# You can't just have one!



## Bob Engelhardt (Feb 14, 2012)

We got Daisy 3 weeks ago. It has been our intent to get another V, eventually. "Eventually" is a lot sooner than I thought it would be - we just got our 2nd!

In our search for the first dog, we had contacted a number of breeders as well as rescue organizations, in case they got a returned dog. Dogs aren't returned very often, but it does happen and we wanted them to be aware of us. Well, Tuesday I got email from one of those breeders: she knew of a V being returned and were we interested? A 2-1/2 year old male.
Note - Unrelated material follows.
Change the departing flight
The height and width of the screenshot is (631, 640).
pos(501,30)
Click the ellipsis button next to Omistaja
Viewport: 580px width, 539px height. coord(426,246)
At first we thought it would be too soon - that Daisy needed to get settled before we sprung another one on her. But the counter argument is that when she gets settled she is going to consider this HER home and be more resistant to a newcomer. Whereas now she is still a visitor here and another visitor wouldn't be as challenging to her status. Also, a 2-1/2 year being returned to his breeder is an opportunity that doesn't happen that often and sometimes you just have to jump in with both feet, as mswhipple said.

So the breeder brought him up from Connecticut, things clicked, and we adopted "Charlie". He's the one on the right in the first picture and on the left in the second.

Things are going great! There is no contention between them, they are very evenly matched in build & energy, and he gives her the confidence to range and hunt on our runs. And when they both want the same stick, there is no fighting over it.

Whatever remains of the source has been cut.